→ Directions for this task: Filter the listing below, keeping every line that holds "page".

→ Available records:
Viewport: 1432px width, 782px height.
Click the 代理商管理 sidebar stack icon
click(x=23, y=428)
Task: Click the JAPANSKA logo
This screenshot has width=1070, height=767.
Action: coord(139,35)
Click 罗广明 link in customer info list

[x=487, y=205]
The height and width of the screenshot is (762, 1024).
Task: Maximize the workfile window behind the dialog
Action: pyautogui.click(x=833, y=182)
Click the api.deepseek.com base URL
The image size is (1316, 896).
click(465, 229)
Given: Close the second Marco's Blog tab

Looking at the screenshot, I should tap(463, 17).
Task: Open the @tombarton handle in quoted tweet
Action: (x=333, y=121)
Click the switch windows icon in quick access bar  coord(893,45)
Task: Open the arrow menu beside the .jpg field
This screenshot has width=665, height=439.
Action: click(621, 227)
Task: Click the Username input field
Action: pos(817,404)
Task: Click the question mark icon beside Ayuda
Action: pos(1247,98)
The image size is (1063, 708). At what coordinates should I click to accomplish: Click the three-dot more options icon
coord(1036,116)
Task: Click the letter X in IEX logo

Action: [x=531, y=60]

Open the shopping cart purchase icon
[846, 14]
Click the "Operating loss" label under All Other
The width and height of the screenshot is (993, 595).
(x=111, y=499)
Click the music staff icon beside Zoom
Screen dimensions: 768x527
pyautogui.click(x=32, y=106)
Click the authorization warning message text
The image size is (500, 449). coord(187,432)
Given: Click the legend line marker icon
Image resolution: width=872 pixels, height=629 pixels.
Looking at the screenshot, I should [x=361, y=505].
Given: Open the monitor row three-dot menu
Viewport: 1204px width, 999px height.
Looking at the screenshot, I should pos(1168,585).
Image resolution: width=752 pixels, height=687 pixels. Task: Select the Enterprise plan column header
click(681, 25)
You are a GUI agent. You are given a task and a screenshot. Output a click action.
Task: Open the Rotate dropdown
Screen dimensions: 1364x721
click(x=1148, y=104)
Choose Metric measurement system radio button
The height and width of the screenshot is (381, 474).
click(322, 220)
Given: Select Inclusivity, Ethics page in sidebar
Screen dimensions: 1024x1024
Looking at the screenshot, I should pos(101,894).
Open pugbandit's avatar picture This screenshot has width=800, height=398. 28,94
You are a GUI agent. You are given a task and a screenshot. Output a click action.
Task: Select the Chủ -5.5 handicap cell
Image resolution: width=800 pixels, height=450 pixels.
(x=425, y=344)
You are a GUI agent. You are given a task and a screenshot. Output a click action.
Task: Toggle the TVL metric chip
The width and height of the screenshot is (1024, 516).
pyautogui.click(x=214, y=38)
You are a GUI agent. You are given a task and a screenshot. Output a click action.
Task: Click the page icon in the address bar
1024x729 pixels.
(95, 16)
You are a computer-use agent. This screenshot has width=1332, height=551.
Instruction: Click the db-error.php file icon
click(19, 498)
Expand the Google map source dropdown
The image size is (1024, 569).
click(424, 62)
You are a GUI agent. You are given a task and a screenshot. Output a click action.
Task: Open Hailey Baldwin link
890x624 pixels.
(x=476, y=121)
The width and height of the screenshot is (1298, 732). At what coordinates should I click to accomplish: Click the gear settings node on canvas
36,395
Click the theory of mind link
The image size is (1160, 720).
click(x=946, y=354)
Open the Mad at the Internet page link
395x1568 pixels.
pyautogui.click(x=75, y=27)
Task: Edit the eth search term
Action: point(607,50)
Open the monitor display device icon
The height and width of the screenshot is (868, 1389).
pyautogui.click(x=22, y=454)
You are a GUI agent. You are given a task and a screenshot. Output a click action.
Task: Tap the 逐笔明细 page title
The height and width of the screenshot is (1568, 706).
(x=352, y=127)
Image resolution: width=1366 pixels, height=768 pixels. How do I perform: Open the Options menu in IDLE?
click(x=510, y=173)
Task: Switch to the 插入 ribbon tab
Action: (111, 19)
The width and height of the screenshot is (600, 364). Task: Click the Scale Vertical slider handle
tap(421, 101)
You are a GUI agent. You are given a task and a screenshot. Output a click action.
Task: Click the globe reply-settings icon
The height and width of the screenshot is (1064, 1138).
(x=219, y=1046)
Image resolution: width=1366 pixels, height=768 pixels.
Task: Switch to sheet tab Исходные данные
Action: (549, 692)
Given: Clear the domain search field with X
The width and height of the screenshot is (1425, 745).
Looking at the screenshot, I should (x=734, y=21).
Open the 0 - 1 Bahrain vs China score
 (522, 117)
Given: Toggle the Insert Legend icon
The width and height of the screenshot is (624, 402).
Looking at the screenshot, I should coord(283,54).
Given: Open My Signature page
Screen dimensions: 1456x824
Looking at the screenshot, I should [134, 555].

→ Answer to this exercise:
Given: Select Inclusivity, Ethics page in sidebar
Task: Click the page icon in the address bar
Open the Mad at the Internet page link
Task: Tap the 逐笔明细 page title
Given: Open My Signature page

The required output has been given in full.